-- Excerpt provided follows --
Every graveyard tells a story and the cemetery at Carnmoney Parish Church is no exception.
Its gravestones are a history of the area and the people who once lived there. Inscriptions on centuries-old stones flecked with moss reveal many tragic stories of young lives cut short by disease or tragedy.
One gravestone records the death of a boy on July 5, 1914, who drowned saving his two friends in Belfast Lough.
It says the headstone was “erected by a few subscribers in memory of William Boyle aged 10 years who gave up his life successfully saving two companions from drowning at Twin Island’’.
The News Letter, which reported the story on July 6, 1914, said: “The deceased was amusing himself in sailing a craft improvised from pieces of timber when by some means or other the frail craft capsized and the three lads were thrown into the water some yards from the shore.
“While he was able to swim he assisted first one and then the other of his companions to safety but his exertions apparently exhausted his strength and before he himself reached the shore he sank.”
The tragedy is just one story included in a new book about the graveyard at Carnmoney Parish Church which was launched last night by the Newtownabbey branch of the North of Ireland Family History Society.
-- Excerpt provided concluded --
-- Material supplied follows --
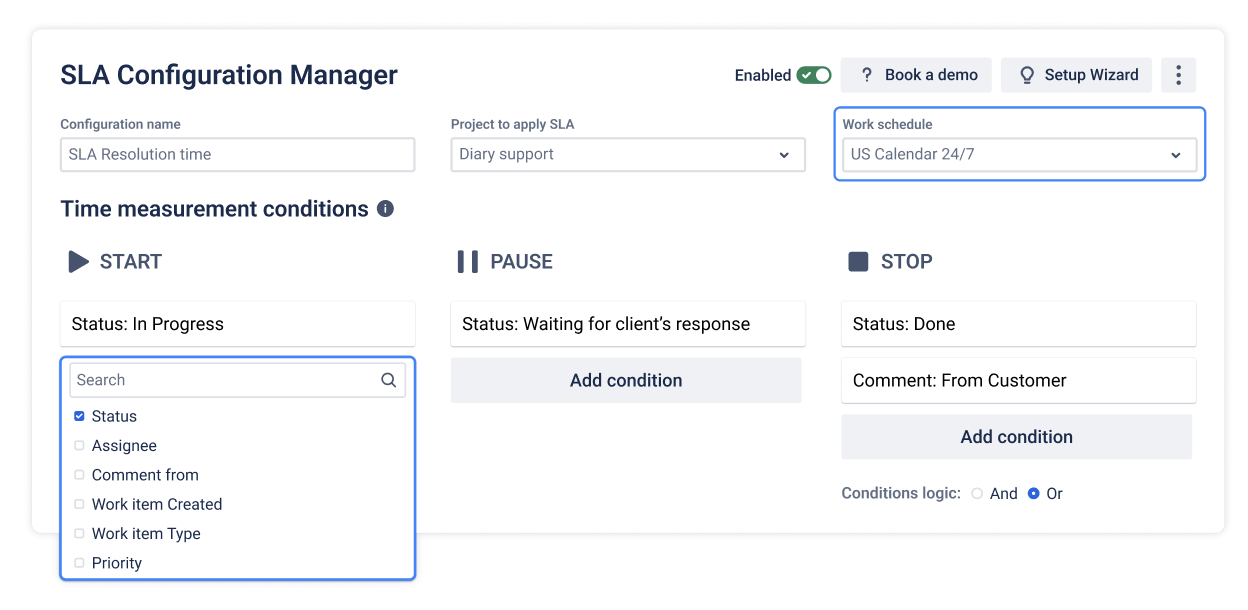Click the three-dot more options icon
This screenshot has height=610, width=1248.
(x=1178, y=75)
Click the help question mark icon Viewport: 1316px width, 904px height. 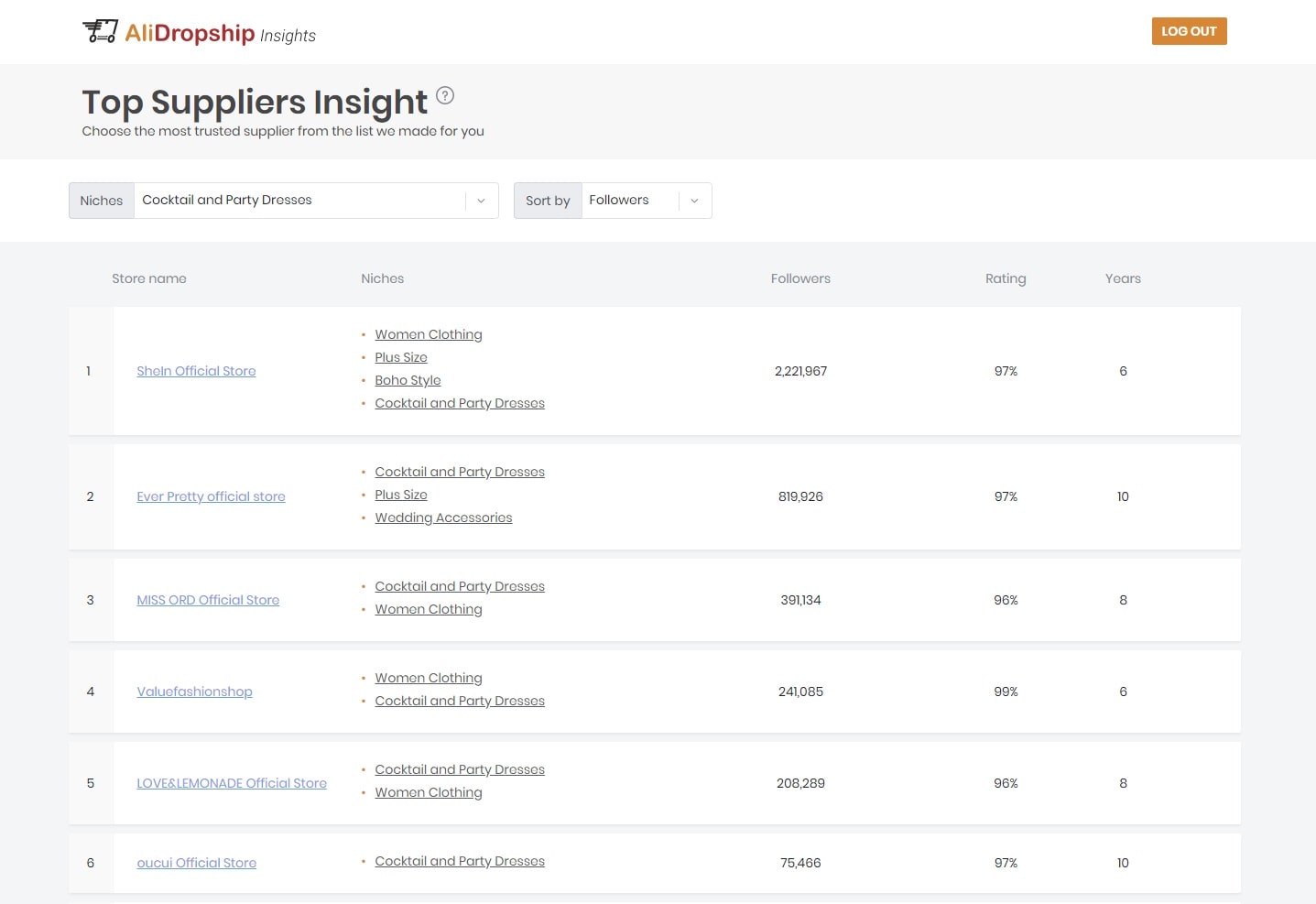(x=445, y=95)
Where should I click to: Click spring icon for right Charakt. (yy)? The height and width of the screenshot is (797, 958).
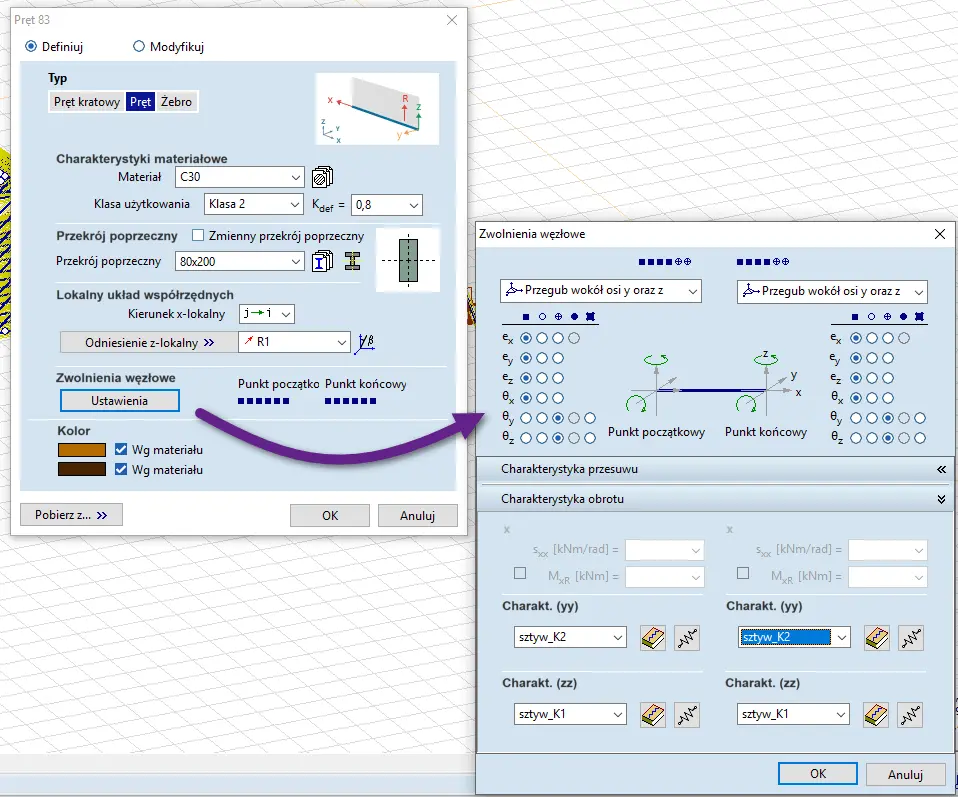[x=910, y=637]
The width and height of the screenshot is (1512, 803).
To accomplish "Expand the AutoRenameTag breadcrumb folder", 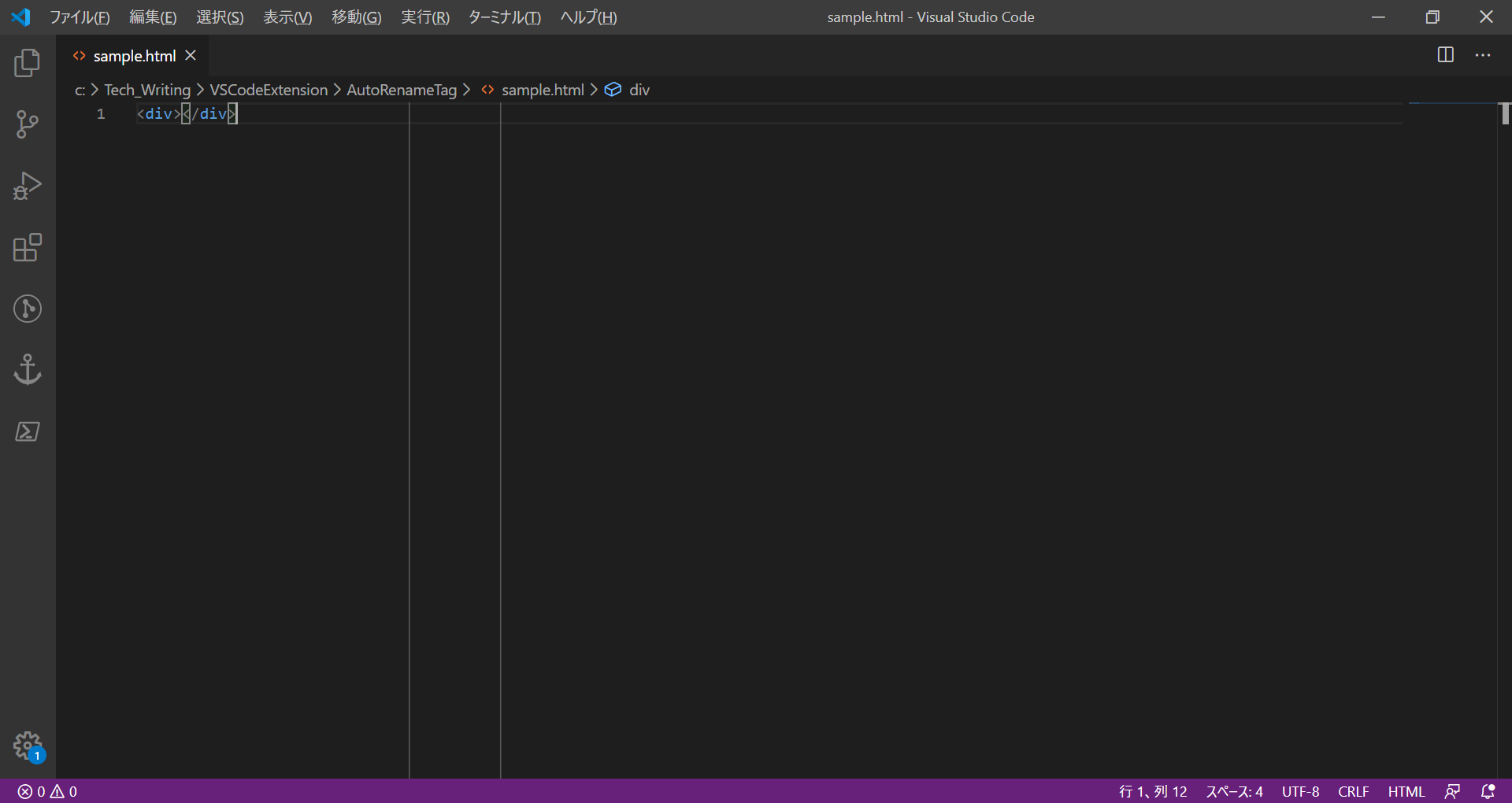I will click(401, 90).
-- Material supplied concluded --
Exercise 1: According to the text about the Carnmoney Parish Church graveyard, which group launched the new book about the graveyard?
Exercise 2: Continue the article about the Carnmoney Parish Church graveyard from its final sentence.

Result 1: The Newtownabbey branch of the North of Ireland Family History Society.

Result 2:
The Hidden Graveyard contains inscriptions from the hundreds of headstones in graveyard number one – there are another two at the church.
The book also documents various memorials from inside the church, the Commonwealth War Graves and the Garden of Remembrance, illustrated by both colour and black and white photographs.
It records fascinating snippets of social history bringing to light an earlier age.
Sandra Ardis, Newtownabbey branch secretary, said: “This particular graveyard has memorials of deaths from the middle of the 1860s up until the 1960s.
“It also includes people who, although not buried in the graveyard, are mentioned because a lot of families would have had people who emigrated to South Africa, Canada and Australia.
“Some of the stories are tragic when you look at the children who died very young. Some families even lost three children in one year.’’
Carnmoney Parish Church is on an ancient Christian site and there is a record of vicars of the parish dating back to 1622.
However, there is evidence of Christian settlement in the area from a much earlier date, possibly as early as the seventh century.
The current church building is mid-Victorian, having been consecrated in 1856.
Sandra said that, given their age and state of repair, some of the gravestones were very difficult to decipher.
“When the work on the book started it was before the council took over looking after the graveyard so the place was totally overgrown.
“I think at the time they actually got the fire brigade to lift stones so that they could read them.’’
In the foreword to the book Alderman Nigel Hamilton, Mayor of Newtownabbey 2007-2008, states that it “acknowledges the important historical significance of this church with its varied and rich past”.
According to Tom Buchanan, chairman of the Newtownabbey branch, the book will also provide “a constant source of reference for those researching their family history both in Northern Ireland and abroad – which, of course, is central to the work of the society”.